El. ME koszykarek: Polska przegrała ze Słowenią
Reprezentacja Polski koszykarek przegrała w Gnieźnie ze Słowenią 71:78 w 3. kolejce eliminacji mistrzostw Europy 2023. W niedzielę rywalkami biało-czerwonych będą w Tiranie Albanki. Z tym rywalem podopieczne trenera Marosa Kovacika wygrały przed rokiem, także w Gnieźnie, 125:19.
Po wyrównanym, zaciętym, choć granym "falami", meczu Polki uległy Słowenkom znacznie utrudniając sobie drogę do awansu do ME 2023. Zawiodła skuteczność rzutów - za dwa punkty tylko 40 procent, przy 49 proc. rywalek.

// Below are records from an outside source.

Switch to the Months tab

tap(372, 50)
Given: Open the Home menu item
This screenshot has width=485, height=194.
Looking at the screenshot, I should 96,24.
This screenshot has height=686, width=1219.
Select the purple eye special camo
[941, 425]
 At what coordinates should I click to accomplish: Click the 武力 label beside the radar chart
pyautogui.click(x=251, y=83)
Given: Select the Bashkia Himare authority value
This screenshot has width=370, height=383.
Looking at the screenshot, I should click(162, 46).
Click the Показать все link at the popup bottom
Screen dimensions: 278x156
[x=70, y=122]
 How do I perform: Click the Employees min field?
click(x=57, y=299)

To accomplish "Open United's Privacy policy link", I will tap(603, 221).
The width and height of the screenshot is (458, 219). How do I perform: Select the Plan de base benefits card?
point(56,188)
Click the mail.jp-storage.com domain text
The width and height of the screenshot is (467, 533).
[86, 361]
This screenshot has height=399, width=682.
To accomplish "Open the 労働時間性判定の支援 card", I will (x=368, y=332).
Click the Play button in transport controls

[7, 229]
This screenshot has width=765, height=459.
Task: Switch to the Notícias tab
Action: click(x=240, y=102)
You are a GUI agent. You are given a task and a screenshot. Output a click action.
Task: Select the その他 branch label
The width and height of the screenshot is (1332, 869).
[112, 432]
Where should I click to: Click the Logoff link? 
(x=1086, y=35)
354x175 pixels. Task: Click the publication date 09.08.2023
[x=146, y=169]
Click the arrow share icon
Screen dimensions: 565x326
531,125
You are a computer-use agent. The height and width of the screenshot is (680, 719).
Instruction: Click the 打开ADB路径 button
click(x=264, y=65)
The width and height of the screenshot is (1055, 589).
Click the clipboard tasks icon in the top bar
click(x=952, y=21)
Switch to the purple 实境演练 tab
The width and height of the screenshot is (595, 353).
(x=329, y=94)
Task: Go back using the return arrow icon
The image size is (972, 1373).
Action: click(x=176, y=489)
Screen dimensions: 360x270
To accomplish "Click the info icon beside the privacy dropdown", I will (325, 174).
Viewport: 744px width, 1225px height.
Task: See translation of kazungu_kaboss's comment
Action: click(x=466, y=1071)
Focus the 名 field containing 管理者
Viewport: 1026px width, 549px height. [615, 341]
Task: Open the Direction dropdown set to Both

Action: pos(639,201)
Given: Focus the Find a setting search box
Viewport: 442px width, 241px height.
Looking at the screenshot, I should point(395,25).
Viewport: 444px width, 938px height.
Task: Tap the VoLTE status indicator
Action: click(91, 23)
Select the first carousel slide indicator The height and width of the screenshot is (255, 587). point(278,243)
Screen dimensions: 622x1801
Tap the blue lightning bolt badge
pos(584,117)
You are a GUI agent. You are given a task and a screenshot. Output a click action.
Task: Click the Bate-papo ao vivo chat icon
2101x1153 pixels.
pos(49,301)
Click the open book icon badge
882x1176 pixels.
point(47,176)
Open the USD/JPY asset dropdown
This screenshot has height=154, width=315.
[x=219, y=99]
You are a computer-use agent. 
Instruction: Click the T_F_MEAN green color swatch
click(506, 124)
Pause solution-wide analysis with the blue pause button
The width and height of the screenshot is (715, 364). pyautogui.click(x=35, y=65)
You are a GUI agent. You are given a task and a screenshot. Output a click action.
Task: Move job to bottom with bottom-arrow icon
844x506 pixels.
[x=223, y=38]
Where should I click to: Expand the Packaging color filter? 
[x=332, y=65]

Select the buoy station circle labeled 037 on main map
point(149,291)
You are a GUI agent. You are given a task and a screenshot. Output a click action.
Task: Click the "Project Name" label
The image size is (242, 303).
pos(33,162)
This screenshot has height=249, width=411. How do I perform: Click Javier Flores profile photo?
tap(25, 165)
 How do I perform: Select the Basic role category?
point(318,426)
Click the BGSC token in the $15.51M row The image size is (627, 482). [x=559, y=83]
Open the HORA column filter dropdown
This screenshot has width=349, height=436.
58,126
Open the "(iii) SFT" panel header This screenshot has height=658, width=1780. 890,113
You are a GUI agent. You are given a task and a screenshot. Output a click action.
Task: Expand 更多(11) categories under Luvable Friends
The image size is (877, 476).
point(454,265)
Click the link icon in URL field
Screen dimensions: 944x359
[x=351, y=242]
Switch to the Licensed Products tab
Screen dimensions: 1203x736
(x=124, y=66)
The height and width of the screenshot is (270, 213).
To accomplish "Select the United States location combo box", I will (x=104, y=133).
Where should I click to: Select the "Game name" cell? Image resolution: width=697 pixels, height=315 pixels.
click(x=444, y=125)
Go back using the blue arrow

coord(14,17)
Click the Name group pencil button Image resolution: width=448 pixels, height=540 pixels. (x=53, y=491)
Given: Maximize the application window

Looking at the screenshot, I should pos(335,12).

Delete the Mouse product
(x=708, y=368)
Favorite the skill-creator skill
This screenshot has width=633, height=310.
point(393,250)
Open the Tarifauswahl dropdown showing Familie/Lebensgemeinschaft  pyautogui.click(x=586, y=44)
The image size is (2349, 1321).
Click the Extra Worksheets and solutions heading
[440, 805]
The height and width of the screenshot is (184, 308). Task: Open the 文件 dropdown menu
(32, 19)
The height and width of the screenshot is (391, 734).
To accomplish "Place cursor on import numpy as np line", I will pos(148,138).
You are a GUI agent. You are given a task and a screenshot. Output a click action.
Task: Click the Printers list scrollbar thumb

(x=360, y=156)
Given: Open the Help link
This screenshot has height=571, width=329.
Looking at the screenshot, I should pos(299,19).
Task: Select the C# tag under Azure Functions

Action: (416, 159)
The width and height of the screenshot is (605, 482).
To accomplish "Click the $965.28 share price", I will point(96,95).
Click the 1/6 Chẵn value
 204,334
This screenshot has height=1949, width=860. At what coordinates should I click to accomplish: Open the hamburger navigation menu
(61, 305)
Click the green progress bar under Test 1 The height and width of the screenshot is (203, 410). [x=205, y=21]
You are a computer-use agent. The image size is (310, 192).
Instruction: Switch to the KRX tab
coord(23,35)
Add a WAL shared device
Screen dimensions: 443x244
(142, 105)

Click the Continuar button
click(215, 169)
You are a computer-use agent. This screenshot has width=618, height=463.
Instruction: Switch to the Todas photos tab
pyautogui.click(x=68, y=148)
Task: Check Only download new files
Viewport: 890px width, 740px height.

Zobacz także: Gwinejczyk za Estończyka w MKS Dąbrowa Górnicza
Biało-czerwone rozpoczęły w składzie: kapitan zespołu Weronika Gajda, Agnieszka Skobel, Amalia Rembiszewska, Anna Makurat i Weronika Telenga. Pierwsze punkty rzutem z dystansu zdobyła najbardziej doświadczona w kadrze 33-letnia Agnieszka Skobel. Potem było 7:2, ale Zala Friskovec, rozrywająca mistrza Polski BC Polkowice, zniwelowała przewagę rzutem z dystansu, a po chwili był remis 7:7, a następnie 9:9 i 11:11.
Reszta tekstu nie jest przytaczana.